* begin DATA SHOWN *

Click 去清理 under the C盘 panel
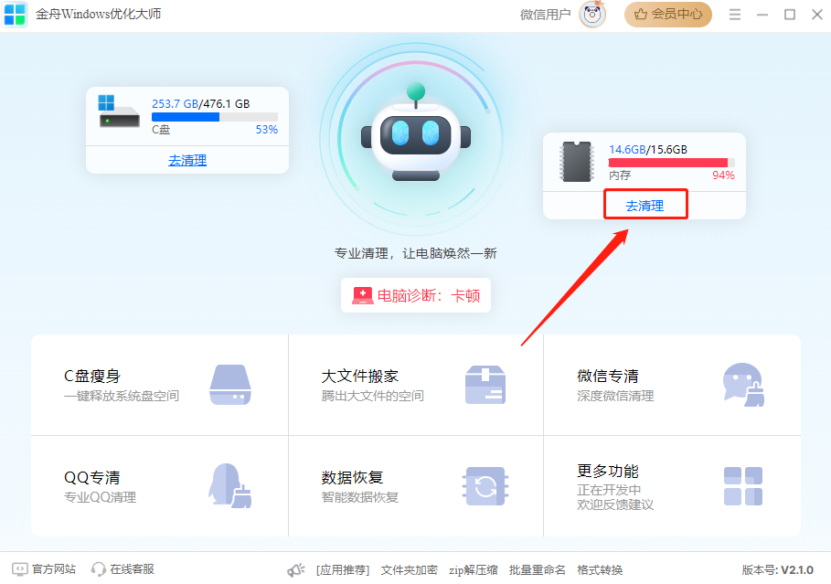Screen dimensions: 831x584 [186, 161]
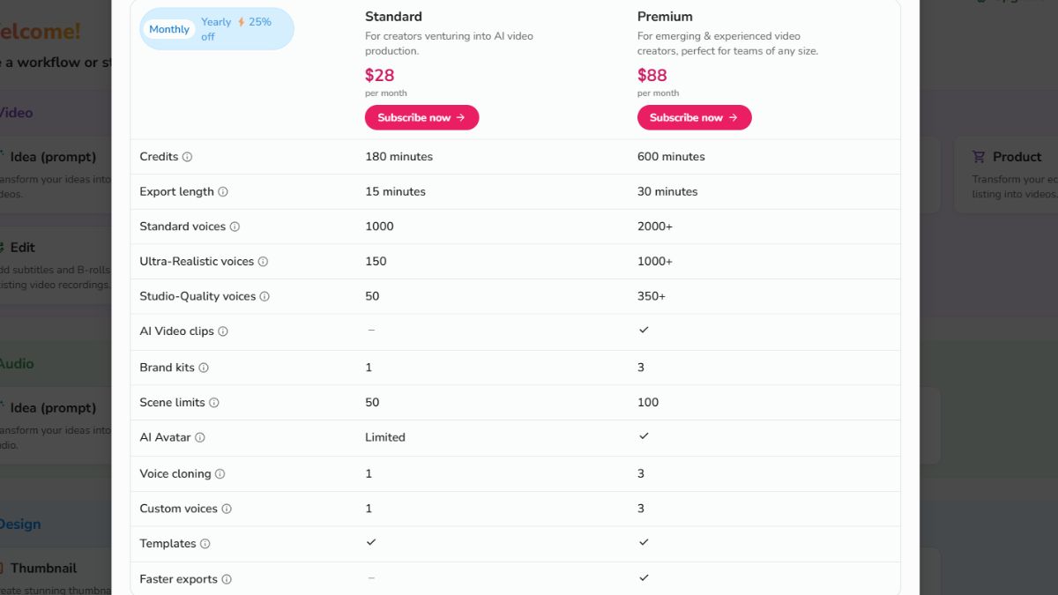
Task: Click the info icon next to Credits
Action: (187, 157)
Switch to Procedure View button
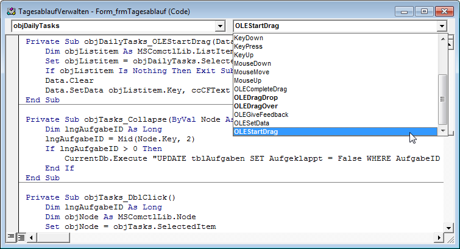The width and height of the screenshot is (460, 249). click(11, 237)
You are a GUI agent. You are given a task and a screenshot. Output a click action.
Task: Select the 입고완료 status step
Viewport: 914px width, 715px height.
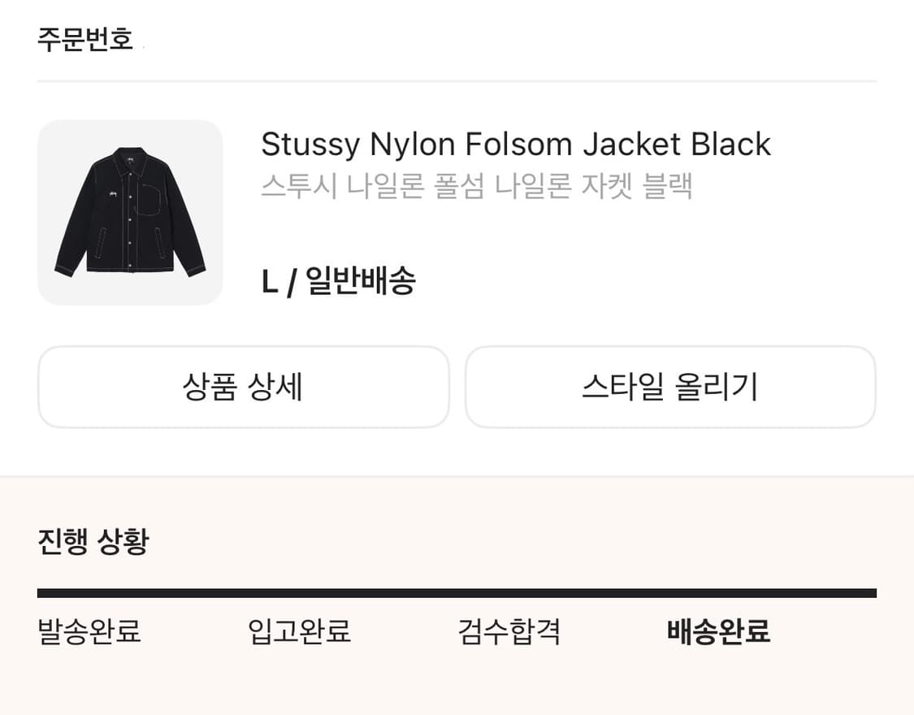point(297,632)
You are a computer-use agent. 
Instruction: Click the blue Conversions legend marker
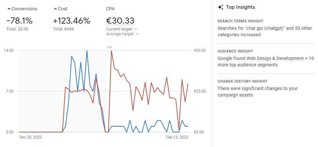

* end DATA SHOWN *

Could you rewrite every line of the material above as a numbered list, skipping blank lines and leaving out the pictures?

> FINAL RESULT
1. Click 去清理 under the C盘 panel
2. Screen dimensions: 831x584 [186, 161]
3. Task: Click the info icon next to Credits
4. Action: (187, 157)
5. Switch to Procedure View button
6. The width and height of the screenshot is (460, 249). click(11, 237)
7. You are a GUI agent. You are given a task and a screenshot. Output a click action.
8. Task: Select the 입고완료 status step
9. Viewport: 914px width, 715px height.
10. point(297,632)
11. You are a computer-use agent. 
12. Instruction: Click the blue Conversions legend marker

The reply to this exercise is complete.